Book review: the bodies in the bogs give up some of their fascinating secrets – but not all
Preserved for millennia in peat bogs, these Neolithic human remains are slowly yielding to modern scientific inquiry
by Miranda Aldhouse-Green (Thames & Hudson)
A rather grisly, yet fascinating, set of artifacts has appeared and reappeared over the past 200 years, one that brings us as close as we’re likely to get to knowing ancient peoples. Really close. Uncomfortably close, in some cases.
These remains are called collectively the “bog bodies”, and archaeology professor Miranda Aldhouse-Green selects a handful of well-researched bodies for Bog Bodies Uncovered. These are people we now know a lot about thanks to the intriguing CSI-like technology that has brought their lives into the light of the modern day.
The term “bog bodies” refers to the whole, well-preserved corpses that have been found in the watery peat bogs of northern Europe. Some of them were young adults; some adolescents. Most had a disability. All met horrible deaths between 500BC and AD200 And all look very nearly like they did the day they met their end. No oxygen can penetrate the bog, which halts decomposition. That, plus a chemical found in the moss peculiar to these bogs, keeps skin, hair, teeth and clothing intact.

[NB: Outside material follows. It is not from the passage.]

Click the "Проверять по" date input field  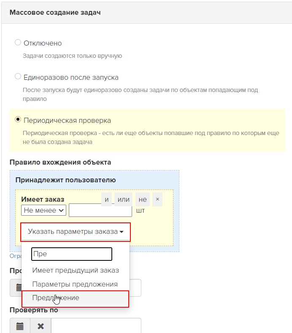96,326
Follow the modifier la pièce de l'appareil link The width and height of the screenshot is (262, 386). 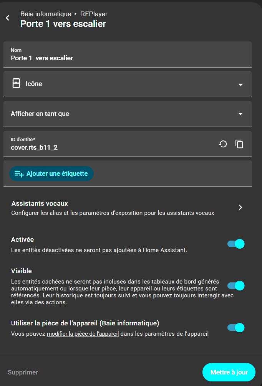click(83, 334)
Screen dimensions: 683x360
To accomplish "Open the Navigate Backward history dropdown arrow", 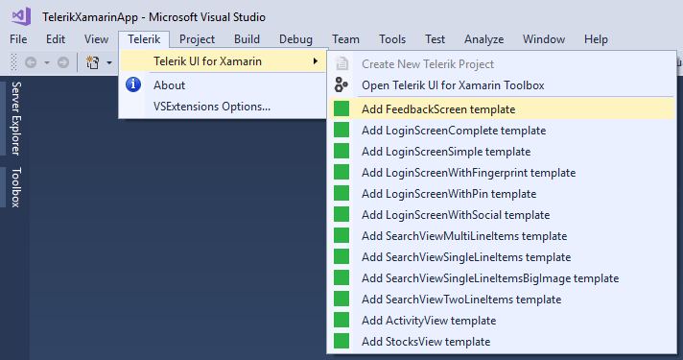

The bodies are named after the places where they were found, but science has helped us know these people intimately. Intact guts mean we know what they ate – in one case, mistletoe, in another, a probably-not-tasty griddle cake. We know the colour and styles of their hair, because it is still on their heads.
One of the most famous bog victims, called Tollund Man, still has stubble on his cheeks. His eyes are closed, as if sleeping. He looks peaceful, until the viewer notes the noose around his neck. Still not known: why these people were murdered. Aldhouse-Green has theories, but they’re not as fascinating as the glimpse into Neolithic times that science has given us.
Bonus for fans of fictional mysteries: crime novelist Val McDermid wrote the book’s foreword, explaining her interest in the bog bodies. “All we can do is interrogate what is left,” she says of scientific inquiry.